* [What the task asks]:
Every line of the material below should be repeated exactly.

=== Section Start ===

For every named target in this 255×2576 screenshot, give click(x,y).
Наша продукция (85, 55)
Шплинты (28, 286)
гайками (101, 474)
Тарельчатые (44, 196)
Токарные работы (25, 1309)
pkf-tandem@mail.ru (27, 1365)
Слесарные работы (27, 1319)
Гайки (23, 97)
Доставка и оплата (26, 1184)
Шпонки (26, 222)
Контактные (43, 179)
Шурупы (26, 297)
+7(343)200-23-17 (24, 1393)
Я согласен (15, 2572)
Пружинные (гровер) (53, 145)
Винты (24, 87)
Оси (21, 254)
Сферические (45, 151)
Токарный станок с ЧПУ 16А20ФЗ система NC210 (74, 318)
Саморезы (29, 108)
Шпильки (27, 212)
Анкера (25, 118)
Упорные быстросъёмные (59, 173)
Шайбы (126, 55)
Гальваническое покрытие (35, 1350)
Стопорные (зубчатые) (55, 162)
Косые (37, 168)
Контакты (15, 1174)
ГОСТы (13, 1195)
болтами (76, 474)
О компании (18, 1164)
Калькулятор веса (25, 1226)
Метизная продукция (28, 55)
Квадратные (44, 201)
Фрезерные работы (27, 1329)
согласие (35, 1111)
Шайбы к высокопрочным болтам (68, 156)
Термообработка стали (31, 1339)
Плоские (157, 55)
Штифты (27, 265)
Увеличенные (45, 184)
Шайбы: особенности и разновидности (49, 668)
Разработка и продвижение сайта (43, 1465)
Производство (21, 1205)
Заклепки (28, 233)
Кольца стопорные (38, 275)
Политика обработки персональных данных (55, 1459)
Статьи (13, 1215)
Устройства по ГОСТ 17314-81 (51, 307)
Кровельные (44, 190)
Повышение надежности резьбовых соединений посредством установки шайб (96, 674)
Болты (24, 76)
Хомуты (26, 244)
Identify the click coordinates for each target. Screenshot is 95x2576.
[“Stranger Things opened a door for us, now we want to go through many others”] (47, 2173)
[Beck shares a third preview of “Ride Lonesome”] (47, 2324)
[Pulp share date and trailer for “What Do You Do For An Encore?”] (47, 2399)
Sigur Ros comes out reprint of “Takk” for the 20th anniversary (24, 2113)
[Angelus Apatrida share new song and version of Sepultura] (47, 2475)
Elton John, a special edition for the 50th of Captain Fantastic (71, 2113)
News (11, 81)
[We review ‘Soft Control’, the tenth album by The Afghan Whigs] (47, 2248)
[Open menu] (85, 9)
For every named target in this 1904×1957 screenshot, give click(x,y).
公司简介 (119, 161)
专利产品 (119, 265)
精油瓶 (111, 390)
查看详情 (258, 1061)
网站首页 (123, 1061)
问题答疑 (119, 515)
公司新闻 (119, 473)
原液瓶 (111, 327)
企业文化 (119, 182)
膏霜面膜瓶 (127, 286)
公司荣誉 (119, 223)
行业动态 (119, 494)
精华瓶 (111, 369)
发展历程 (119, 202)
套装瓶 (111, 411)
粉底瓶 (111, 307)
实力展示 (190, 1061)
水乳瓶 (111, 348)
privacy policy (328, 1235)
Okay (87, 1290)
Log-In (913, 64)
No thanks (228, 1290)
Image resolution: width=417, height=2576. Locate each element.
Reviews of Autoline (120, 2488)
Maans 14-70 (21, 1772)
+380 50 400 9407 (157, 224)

=== Section End ===

* [Final answer]:
For every named target in this 255×2576 screenshot, give click(x,y).
Наша продукция (85, 55)
Шплинты (28, 286)
гайками (101, 474)
Тарельчатые (44, 196)
Токарные работы (25, 1309)
pkf-tandem@mail.ru (27, 1365)
Слесарные работы (27, 1319)
Гайки (23, 97)
Доставка и оплата (26, 1184)
Шпонки (26, 222)
Контактные (43, 179)
Шурупы (26, 297)
+7(343)200-23-17 (24, 1393)
Я согласен (15, 2572)
Пружинные (гровер) (53, 145)
Винты (24, 87)
Оси (21, 254)
Сферические (45, 151)
Токарный станок с ЧПУ 16А20ФЗ система NC210 (74, 318)
Саморезы (29, 108)
Шпильки (27, 212)
Анкера (25, 118)
Упорные быстросъёмные (59, 173)
Шайбы (126, 55)
Гальваническое покрытие (35, 1350)
Стопорные (зубчатые) (55, 162)
Косые (37, 168)
Контакты (15, 1174)
ГОСТы (13, 1195)
болтами (76, 474)
О компании (18, 1164)
Калькулятор веса (25, 1226)
Метизная продукция (28, 55)
Квадратные (44, 201)
Фрезерные работы (27, 1329)
согласие (35, 1111)
Шайбы к высокопрочным болтам (68, 156)
Термообработка стали (31, 1339)
Плоские (157, 55)
Штифты (27, 265)
Увеличенные (45, 184)
Шайбы: особенности и разновидности (49, 668)
Разработка и продвижение сайта (43, 1465)
Производство (21, 1205)
Заклепки (28, 233)
Кольца стопорные (38, 275)
Политика обработки персональных данных (55, 1459)
Статьи (13, 1215)
Устройства по ГОСТ 17314-81 (51, 307)
Кровельные (44, 190)
Повышение надежности резьбовых соединений посредством установки шайб (96, 674)
Болты (24, 76)
Хомуты (26, 244)
Identify the click coordinates for each target. Screenshot is 95x2576.
[“Stranger Things opened a door for us, now we want to go through many others”] (47, 2173)
[Beck shares a third preview of “Ride Lonesome”] (47, 2324)
[Pulp share date and trailer for “What Do You Do For An Encore?”] (47, 2399)
Sigur Ros comes out reprint of “Takk” for the 20th anniversary (24, 2113)
[Angelus Apatrida share new song and version of Sepultura] (47, 2475)
Elton John, a special edition for the 50th of Captain Fantastic (71, 2113)
News (11, 81)
[We review ‘Soft Control’, the tenth album by The Afghan Whigs] (47, 2248)
[Open menu] (85, 9)
For every named target in this 1904×1957 screenshot, give click(x,y).
公司简介 (119, 161)
专利产品 (119, 265)
精油瓶 (111, 390)
查看详情 (258, 1061)
网站首页 (123, 1061)
问题答疑 (119, 515)
公司新闻 (119, 473)
原液瓶 (111, 327)
企业文化 (119, 182)
膏霜面膜瓶 (127, 286)
公司荣誉 (119, 223)
行业动态 (119, 494)
精华瓶 (111, 369)
发展历程 (119, 202)
套装瓶 (111, 411)
粉底瓶 (111, 307)
实力展示 (190, 1061)
水乳瓶 (111, 348)
privacy policy (328, 1235)
Okay (87, 1290)
Log-In (913, 64)
No thanks (228, 1290)
Image resolution: width=417, height=2576. Locate each element.
Reviews of Autoline (120, 2488)
Maans 14-70 (21, 1772)
+380 50 400 9407 (157, 224)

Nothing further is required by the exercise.